Ilene’s New York CheesecakeCourse: DessertCuisine: ItalianDifficulty: Medium
9″ spring form pan
1 flat large lasagna-type dish
This is a family favorite and we even included it in our second book, “When Your Heart Finds Its Home” available wherever books are sold.
(4) 8-ounce packages of cream cheese
(1) 16-ounce container of sour cream
1 teaspoon good vanilla extract
5 large eggs
2 tablespoons cornstarch
1.5 cups sugar
1 teaspoon fresh lemon juice
1/2 cup butter, room temperature, almost liquid state
1 can Comstock cherries in juice (optional)
- Preheat oven to 375 degrees
- Combine everything EXCEPT eggs in a standing mixer.
- When all is combined, add eggs one at a time, slowly until each egg is incorporated
- Place your empty spring pan into the empty large lasagna pan. This will be your water bath to properly cook the cheesecake. Make sure your spring pan is properly locked with the bottom fitting snugly.
- Pour the cheese mixture into the spring pan
- Add enough tap water to just the lasagna pan to come halfway up the side of the spring pan.

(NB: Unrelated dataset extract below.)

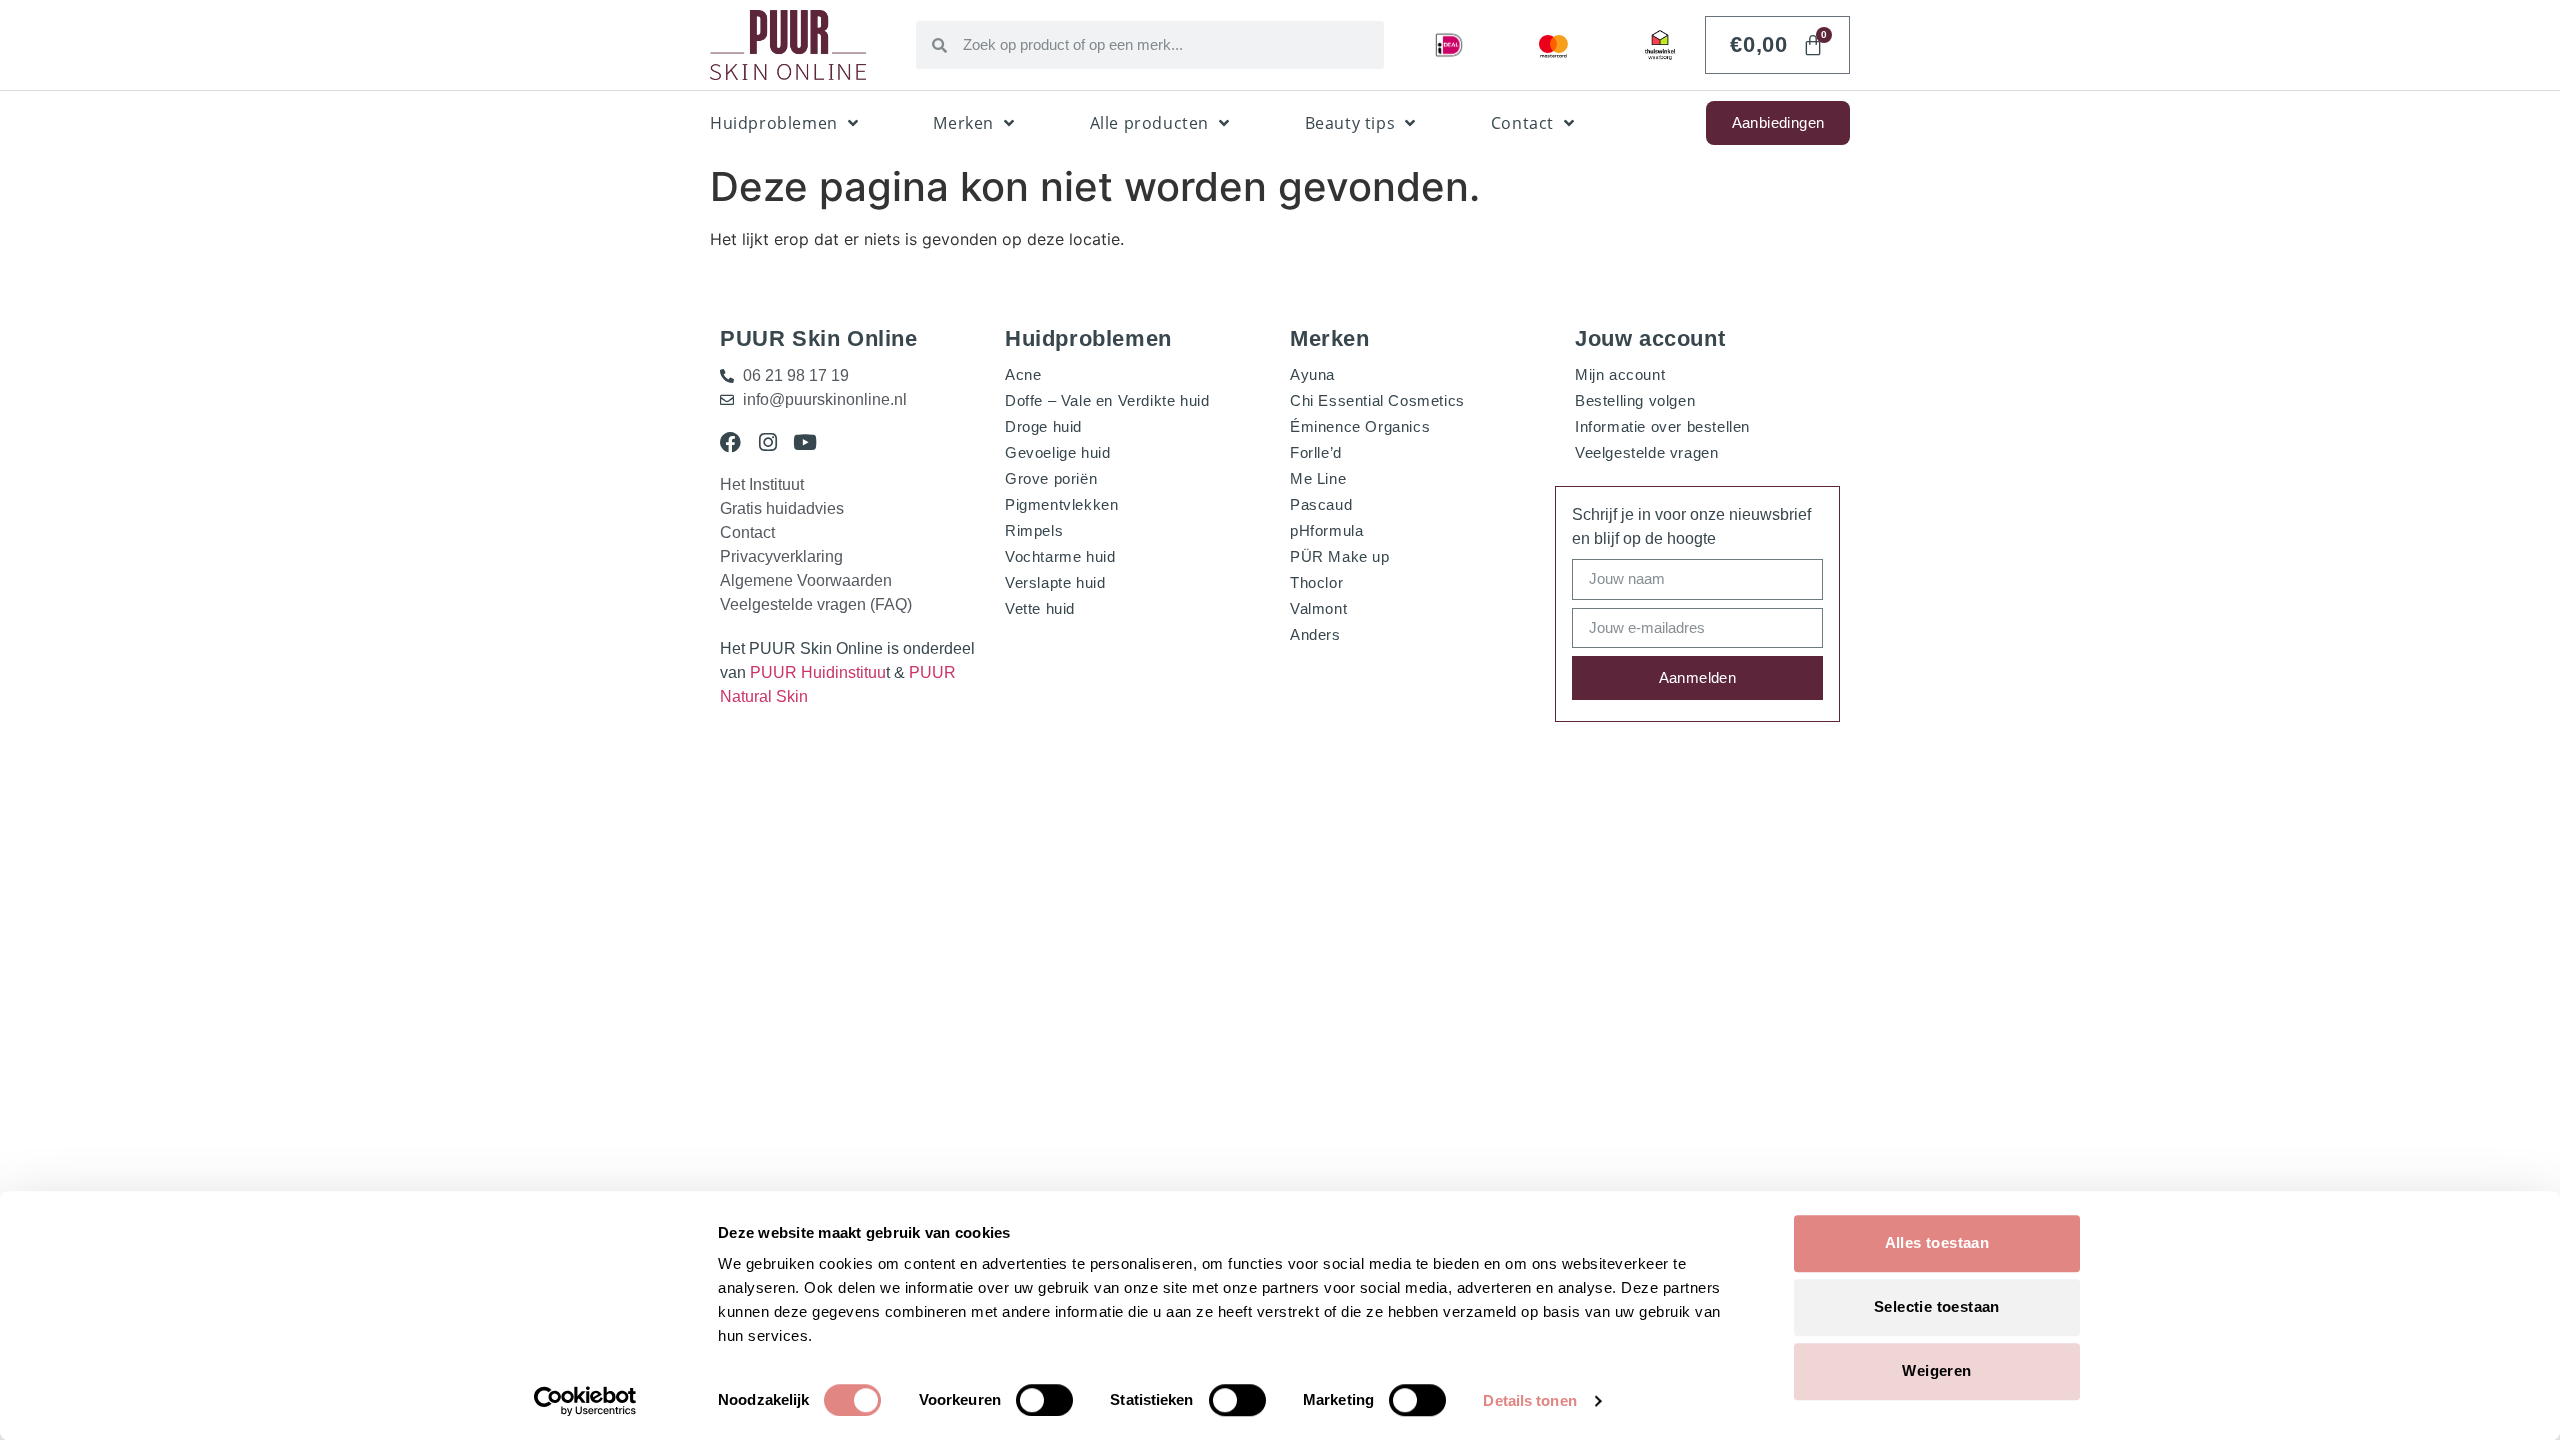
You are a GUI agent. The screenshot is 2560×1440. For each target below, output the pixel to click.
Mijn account (1620, 374)
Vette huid (1040, 608)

This is called a water bath. The water will keep the cheesecake moist while baking
- Cook for about one hour. Keep checking to make sure the top doesn’t get too brown. If it starts to get dark, lay a piece of aluminum foil loosely on the top of the cake. It’s common for the cheesecake to crack a bit on the top, this is normal. It also will rise above the rim of the spring pan but will decrease when it sits to cool.
- Test the cake before the hour is up. Depending on where you live and your elevation, it sometimes can take another 15 to 30 minutes to achieve a clean toothpick test. Don’t overcook! a little moisture on the toothpick is alright!
- Carefully remove the lasagna pan from the oven and remove the spring pan from the water bath (with oven mitts) and cool it on a rack on the counter. DO NOT OPEN THE SPRING PAN.
- When completely cool, cover it completely with plastic wrap and keep it in the refrigerator overnight.
- Remove the spring pan when ready to serve. Can serve plain or with a can of Comstock cherries on top. Perhaps a little sprinkle of powdered sugar on the cherries too.
- The key to the success of this cheesecake is to make sure you cook it in a water bath – and not overcook it. It is a must to leave it also overnight in the refrigerator still in the spring pan.